Dataset entries:

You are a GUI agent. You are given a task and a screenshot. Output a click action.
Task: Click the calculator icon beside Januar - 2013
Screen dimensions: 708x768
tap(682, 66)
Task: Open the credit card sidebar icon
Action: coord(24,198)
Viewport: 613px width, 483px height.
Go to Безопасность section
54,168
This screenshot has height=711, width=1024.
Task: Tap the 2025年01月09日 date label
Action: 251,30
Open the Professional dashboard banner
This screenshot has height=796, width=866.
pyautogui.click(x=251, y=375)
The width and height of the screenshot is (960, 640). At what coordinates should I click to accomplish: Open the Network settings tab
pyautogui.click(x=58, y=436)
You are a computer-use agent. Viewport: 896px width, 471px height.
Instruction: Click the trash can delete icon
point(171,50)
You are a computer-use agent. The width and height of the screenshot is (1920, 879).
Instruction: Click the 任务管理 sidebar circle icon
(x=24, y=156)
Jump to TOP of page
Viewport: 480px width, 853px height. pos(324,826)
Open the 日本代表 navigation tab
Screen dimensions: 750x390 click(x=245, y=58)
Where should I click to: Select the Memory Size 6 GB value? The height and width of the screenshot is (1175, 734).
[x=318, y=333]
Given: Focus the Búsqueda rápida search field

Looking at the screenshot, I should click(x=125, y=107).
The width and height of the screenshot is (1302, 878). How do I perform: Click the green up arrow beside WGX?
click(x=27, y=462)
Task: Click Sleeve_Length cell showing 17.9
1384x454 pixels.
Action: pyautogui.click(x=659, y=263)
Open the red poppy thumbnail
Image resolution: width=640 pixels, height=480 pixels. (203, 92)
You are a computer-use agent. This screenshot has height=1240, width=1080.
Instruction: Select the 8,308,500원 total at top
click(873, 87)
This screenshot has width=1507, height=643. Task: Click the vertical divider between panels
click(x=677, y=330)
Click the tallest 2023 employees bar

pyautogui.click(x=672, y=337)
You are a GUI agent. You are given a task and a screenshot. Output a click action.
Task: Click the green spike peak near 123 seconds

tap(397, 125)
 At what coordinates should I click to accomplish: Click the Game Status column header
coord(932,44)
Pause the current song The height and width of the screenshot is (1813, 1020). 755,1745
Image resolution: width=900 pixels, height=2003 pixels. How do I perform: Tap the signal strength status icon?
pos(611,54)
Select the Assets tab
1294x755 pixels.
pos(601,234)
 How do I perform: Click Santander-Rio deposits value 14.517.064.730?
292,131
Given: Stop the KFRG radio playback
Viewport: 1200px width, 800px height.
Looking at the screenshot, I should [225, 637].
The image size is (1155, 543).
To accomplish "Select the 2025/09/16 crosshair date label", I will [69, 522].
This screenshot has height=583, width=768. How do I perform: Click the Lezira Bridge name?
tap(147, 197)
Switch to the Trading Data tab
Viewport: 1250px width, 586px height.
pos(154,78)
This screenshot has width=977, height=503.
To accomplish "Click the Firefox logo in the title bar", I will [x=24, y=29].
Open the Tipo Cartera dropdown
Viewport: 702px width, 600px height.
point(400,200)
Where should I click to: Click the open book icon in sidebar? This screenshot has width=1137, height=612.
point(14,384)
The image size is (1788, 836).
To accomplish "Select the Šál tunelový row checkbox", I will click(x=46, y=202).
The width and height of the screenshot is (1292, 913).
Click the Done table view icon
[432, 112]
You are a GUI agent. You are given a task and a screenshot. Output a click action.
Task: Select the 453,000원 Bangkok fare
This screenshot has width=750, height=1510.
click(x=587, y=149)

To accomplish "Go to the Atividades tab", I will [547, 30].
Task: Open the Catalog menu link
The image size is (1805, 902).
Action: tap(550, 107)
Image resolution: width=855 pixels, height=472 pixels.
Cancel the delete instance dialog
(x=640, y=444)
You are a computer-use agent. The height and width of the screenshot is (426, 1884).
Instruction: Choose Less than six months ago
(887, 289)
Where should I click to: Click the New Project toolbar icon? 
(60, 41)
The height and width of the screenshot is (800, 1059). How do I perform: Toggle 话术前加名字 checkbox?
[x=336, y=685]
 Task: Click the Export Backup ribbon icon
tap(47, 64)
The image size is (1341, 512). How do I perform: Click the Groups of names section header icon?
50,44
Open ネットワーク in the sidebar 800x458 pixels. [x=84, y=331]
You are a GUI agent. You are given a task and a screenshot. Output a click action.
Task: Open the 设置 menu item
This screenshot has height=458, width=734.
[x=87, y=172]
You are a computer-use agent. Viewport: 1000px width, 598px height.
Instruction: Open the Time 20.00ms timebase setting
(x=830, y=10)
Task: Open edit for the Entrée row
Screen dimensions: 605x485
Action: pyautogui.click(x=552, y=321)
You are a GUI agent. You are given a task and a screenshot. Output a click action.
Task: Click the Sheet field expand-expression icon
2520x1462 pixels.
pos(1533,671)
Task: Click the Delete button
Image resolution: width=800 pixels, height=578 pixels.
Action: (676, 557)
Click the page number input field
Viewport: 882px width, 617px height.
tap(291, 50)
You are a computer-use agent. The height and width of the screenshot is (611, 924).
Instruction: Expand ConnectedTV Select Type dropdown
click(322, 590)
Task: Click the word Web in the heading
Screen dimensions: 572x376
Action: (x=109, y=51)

- Assignment: Having gone through the data above, repeat it exactly.

- Response to the exercise:
You are a GUI agent. You are given a task and a screenshot. Output a click action.
Task: Click the calculator icon beside Januar - 2013
Screen dimensions: 708x768
tap(682, 66)
Task: Open the credit card sidebar icon
Action: coord(24,198)
Viewport: 613px width, 483px height.
Go to Безопасность section
54,168
This screenshot has height=711, width=1024.
Task: Tap the 2025年01月09日 date label
Action: 251,30
Open the Professional dashboard banner
This screenshot has height=796, width=866.
pyautogui.click(x=251, y=375)
The width and height of the screenshot is (960, 640). At what coordinates should I click to accomplish: Open the Network settings tab
pyautogui.click(x=58, y=436)
You are a computer-use agent. Viewport: 896px width, 471px height.
Instruction: Click the trash can delete icon
point(171,50)
You are a computer-use agent. The width and height of the screenshot is (1920, 879).
Instruction: Click the 任务管理 sidebar circle icon
(x=24, y=156)
Jump to TOP of page
Viewport: 480px width, 853px height. pos(324,826)
Open the 日本代表 navigation tab
Screen dimensions: 750x390 click(x=245, y=58)
Where should I click to: Select the Memory Size 6 GB value? The height and width of the screenshot is (1175, 734).
[x=318, y=333]
Given: Focus the Búsqueda rápida search field

Looking at the screenshot, I should click(x=125, y=107).
The width and height of the screenshot is (1302, 878). How do I perform: Click the green up arrow beside WGX?
click(x=27, y=462)
Task: Click Sleeve_Length cell showing 17.9
1384x454 pixels.
Action: pyautogui.click(x=659, y=263)
Open the red poppy thumbnail
Image resolution: width=640 pixels, height=480 pixels. (203, 92)
You are a computer-use agent. This screenshot has height=1240, width=1080.
Instruction: Select the 8,308,500원 total at top
click(873, 87)
This screenshot has width=1507, height=643. Task: Click the vertical divider between panels
click(x=677, y=330)
Click the tallest 2023 employees bar

pyautogui.click(x=672, y=337)
You are a GUI agent. You are given a task and a screenshot. Output a click action.
Task: Click the green spike peak near 123 seconds

tap(397, 125)
 At what coordinates should I click to accomplish: Click the Game Status column header
coord(932,44)
Pause the current song The height and width of the screenshot is (1813, 1020). 755,1745
Image resolution: width=900 pixels, height=2003 pixels. How do I perform: Tap the signal strength status icon?
pos(611,54)
Select the Assets tab
1294x755 pixels.
pos(601,234)
 How do I perform: Click Santander-Rio deposits value 14.517.064.730?
292,131
Given: Stop the KFRG radio playback
Viewport: 1200px width, 800px height.
Looking at the screenshot, I should [225, 637].
The image size is (1155, 543).
To accomplish "Select the 2025/09/16 crosshair date label", I will [69, 522].
This screenshot has height=583, width=768. How do I perform: Click the Lezira Bridge name?
tap(147, 197)
Switch to the Trading Data tab
Viewport: 1250px width, 586px height.
pos(154,78)
This screenshot has width=977, height=503.
To accomplish "Click the Firefox logo in the title bar", I will [x=24, y=29].
Open the Tipo Cartera dropdown
Viewport: 702px width, 600px height.
point(400,200)
Where should I click to: Click the open book icon in sidebar? This screenshot has width=1137, height=612.
point(14,384)
The image size is (1788, 836).
To accomplish "Select the Šál tunelový row checkbox", I will click(x=46, y=202).
The width and height of the screenshot is (1292, 913).
Click the Done table view icon
[432, 112]
You are a GUI agent. You are given a task and a screenshot. Output a click action.
Task: Select the 453,000원 Bangkok fare
This screenshot has width=750, height=1510.
click(x=587, y=149)

To accomplish "Go to the Atividades tab", I will [547, 30].
Task: Open the Catalog menu link
The image size is (1805, 902).
Action: tap(550, 107)
Image resolution: width=855 pixels, height=472 pixels.
Cancel the delete instance dialog
(x=640, y=444)
You are a computer-use agent. The height and width of the screenshot is (426, 1884).
Instruction: Choose Less than six months ago
(887, 289)
Where should I click to: Click the New Project toolbar icon? 
(60, 41)
The height and width of the screenshot is (800, 1059). How do I perform: Toggle 话术前加名字 checkbox?
[x=336, y=685]
 Task: Click the Export Backup ribbon icon
tap(47, 64)
The image size is (1341, 512). How do I perform: Click the Groups of names section header icon?
50,44
Open ネットワーク in the sidebar 800x458 pixels. [x=84, y=331]
You are a GUI agent. You are given a task and a screenshot. Output a click action.
Task: Open the 设置 menu item
This screenshot has height=458, width=734.
[x=87, y=172]
You are a computer-use agent. Viewport: 1000px width, 598px height.
Instruction: Open the Time 20.00ms timebase setting
(x=830, y=10)
Task: Open edit for the Entrée row
Screen dimensions: 605x485
Action: pyautogui.click(x=552, y=321)
You are a GUI agent. You are given a task and a screenshot. Output a click action.
Task: Click the Sheet field expand-expression icon
2520x1462 pixels.
pos(1533,671)
Task: Click the Delete button
Image resolution: width=800 pixels, height=578 pixels.
Action: (676, 557)
Click the page number input field
Viewport: 882px width, 617px height.
tap(291, 50)
You are a computer-use agent. The height and width of the screenshot is (611, 924).
Instruction: Expand ConnectedTV Select Type dropdown
click(322, 590)
Task: Click the word Web in the heading
Screen dimensions: 572x376
Action: (x=109, y=51)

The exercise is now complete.